JDBC is a collection of classes and interfaces which help a java developer to

establishing connection with any DataBase.

History and implementation

Sun Microsystems released JDBC as part of JDK 1.1 on February 19, 1997.[1] It has since
formed part of the Java Standard Edition.

Functionality
JDBC allows multiple implementations to exist and be used by the same application. The
API provides a mechanism for dynamically loading the correct Java packages and
registering them with the JDBC Driver Manager. The Driver Manager is used as a
connection factory for creating JDBC connections.

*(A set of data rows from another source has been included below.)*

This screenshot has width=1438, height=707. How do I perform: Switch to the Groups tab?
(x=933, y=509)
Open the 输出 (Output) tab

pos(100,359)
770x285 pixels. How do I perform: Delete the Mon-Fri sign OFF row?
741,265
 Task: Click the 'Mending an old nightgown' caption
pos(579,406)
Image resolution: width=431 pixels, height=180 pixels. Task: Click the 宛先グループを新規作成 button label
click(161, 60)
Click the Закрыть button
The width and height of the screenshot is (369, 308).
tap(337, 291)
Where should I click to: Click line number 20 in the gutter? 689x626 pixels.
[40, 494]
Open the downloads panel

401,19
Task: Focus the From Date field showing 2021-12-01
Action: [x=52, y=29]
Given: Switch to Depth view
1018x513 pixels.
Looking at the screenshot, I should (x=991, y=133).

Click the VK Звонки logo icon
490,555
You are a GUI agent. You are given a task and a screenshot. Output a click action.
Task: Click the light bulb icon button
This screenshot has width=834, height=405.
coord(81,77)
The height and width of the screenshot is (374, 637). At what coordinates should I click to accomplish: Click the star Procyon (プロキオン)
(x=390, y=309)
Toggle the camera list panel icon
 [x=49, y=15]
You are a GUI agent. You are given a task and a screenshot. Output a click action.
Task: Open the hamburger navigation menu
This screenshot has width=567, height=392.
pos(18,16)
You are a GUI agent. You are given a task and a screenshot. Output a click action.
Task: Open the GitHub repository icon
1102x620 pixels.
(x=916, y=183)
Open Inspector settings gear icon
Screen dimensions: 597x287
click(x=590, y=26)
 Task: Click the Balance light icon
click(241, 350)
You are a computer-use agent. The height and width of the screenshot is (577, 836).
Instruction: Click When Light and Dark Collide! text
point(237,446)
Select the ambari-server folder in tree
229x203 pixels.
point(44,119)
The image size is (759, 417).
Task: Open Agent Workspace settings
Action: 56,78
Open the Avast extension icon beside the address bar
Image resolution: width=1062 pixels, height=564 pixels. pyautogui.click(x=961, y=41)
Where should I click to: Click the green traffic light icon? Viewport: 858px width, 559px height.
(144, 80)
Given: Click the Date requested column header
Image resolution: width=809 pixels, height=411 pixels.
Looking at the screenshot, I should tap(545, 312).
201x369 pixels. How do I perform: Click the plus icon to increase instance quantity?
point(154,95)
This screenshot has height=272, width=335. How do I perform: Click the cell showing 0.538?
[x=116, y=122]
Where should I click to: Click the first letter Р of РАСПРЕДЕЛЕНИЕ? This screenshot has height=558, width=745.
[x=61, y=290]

JDBC connections support creating and executing statements. These may be update
statements such as SQL's CREATE, INSERT, UPDATE and DELETE, or they may be
query statements such as SELECT. Additionally, stored procedures may be invoked
through a JDBC connection. JDBC represents statements using one of the following
classes:

 Statement – the statement is sent to the database server each and every time.
 PreparedStatement – the statement is cached and then the execution path is pre
determined on the database server allowing it to be executed multiple times in an
efficient manner.
 CallableStatement – used for executing stored procedures on the database.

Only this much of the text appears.